Uno studio di Massimo Arcangeli
Non solo sulla lingua degli scrittori Massimo Arcangeli si sofferma nel libro Cercasi Dante disperatamente. L’italiano alla deriva (l’editore è Carocci). Guarda soprattutto alla pratica dell’italiano diffuso, meglio, di quel che resta in giro di una lingua che sembra soffrire più di altre l’ondata di barbari che tanto eccita un noto scrittore torinese adorato dalle signore di una certa età anche perché lui l’affaire lo sbriga pescando nel trovarobe della copia “graziosa”, del ricalco mellifluo, della “succedaneità” morigerata.
L’ultimo sostantivo, diciamolo, è davvero brutto, ma all’autore (l’Arcangeli, non l’holden fru-fru) piace talmente tanto da utilizzarlo in proprio nel testo, laddove per fortuna alcune parole si limita a proporle come esempi da sottrarre all’oblio (come l’aggettivo “morigerato”): a mio avviso con qualche rischio. Stante la puntualissima registrazione del disastro in corso, dell’impoverimento drammatico di una lingua che ha smarrito per strada quote gigantesche di un lessico potenzialmente corposo e che sul piano dell’articolazione sintattica (quella che dunque investe la sfera ragionativa) sembra salvarsi soltanto fra sparute nicchie di parlanti, a fronte di tutto questo, le iniziative sulle parole da salvare o da adottare (ce ne sono state diverse negli ultimi anni) e la scelta delle medesime, ovviamente arbitraria, lasciano il dubbio che non possano aiutare la causa più di tanto: ognuno, si tratti del singolo parlante che propone un termine, o dell’associazione culturale, o dell’iniziativa di un giornale, si muove secondo gusto personale e si rischia, assieme al recupero di lemmi necessari, anche il ripristino di oggetti linguistici troppo legati a un’epoca, a un clima, a un mondo “andato” per non risultare involontariamente parodistici (“appropinquare”? “aviostazione?”: mah).
Arcangeli – e potremmo farlo anche noi da un istituto di istruzione superiore – porta la propria testimonianza di insegnante universitario per raccontare e documentare la povertà lessicale inquietante di troppi dei suoi studenti (di linguistica!).
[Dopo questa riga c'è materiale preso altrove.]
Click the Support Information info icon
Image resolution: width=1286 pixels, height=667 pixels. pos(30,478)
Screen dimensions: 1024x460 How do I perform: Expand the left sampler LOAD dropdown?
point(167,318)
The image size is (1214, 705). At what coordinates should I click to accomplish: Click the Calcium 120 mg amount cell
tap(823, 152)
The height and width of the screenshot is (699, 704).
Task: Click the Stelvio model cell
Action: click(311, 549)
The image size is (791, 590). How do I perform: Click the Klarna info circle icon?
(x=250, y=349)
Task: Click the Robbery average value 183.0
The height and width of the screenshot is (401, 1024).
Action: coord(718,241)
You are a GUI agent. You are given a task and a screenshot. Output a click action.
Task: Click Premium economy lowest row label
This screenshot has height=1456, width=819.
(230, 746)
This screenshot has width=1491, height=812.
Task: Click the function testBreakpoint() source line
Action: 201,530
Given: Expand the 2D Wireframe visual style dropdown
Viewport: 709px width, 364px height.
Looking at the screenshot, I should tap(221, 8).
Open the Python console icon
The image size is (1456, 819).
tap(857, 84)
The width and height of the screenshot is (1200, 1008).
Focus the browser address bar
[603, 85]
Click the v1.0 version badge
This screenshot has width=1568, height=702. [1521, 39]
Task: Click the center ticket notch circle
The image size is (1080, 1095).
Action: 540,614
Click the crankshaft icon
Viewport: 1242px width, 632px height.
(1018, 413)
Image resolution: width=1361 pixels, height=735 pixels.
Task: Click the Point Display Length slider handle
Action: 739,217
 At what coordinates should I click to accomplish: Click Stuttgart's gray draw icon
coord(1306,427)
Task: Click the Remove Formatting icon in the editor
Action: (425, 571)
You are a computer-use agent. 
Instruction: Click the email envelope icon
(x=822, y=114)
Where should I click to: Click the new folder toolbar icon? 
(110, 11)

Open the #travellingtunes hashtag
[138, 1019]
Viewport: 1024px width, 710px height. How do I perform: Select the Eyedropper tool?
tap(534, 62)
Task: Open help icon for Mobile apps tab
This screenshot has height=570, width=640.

Risulta evidente dalla grande mole di dati ed esempi come la lingua italiana abbia toccato il punto più basso della sua storia repubblicana – non troppo casualmente. Lingua ormai insieme “selvaggia”, “triviale”, cui si contrappone nell’uso un ammuffito ma inestirpabile burocratese, per non dire delle idiozie del politicamente corretto (l’“individuo della strada” delle femministe), dei “fatti e misfatti” dell’“itanglese”. Lo studioso non si rassegna e nemmeno accetta l’idea di Franco Brevini di affidarsi pacificamente a un “italiano standard” che troppo rischia di assomigliare alla lingua omologata (scusate la parola davvero abusata) di cui sopra.
Egli vi oppone un italiano della memoria, non dimentico della nostra tradizione letteraria, intenzione forse lodevole ma a suo modo controversa per i motivi citati sopra. A meno che non si tratti di tessere le lodi – non nuove peraltro – di un classico come Pinocchio, “per le presenze che strizzano l’occhio all’espressività tipica dei giovani”, per la sua vivacità: mi permetto di suggerire che persino una lettura improvvisata ad alta voce consente non disagevoli variazioni, all’impronta, per rafforzare quel che di vivo già contiene nel ritmo, nella voce, nel respiro.
Salviamo il salvabile; non volete picchiare il vicino che parla (e/o scrive male)? Tappategli la bocca. Non leggetelo. Ignoratelo.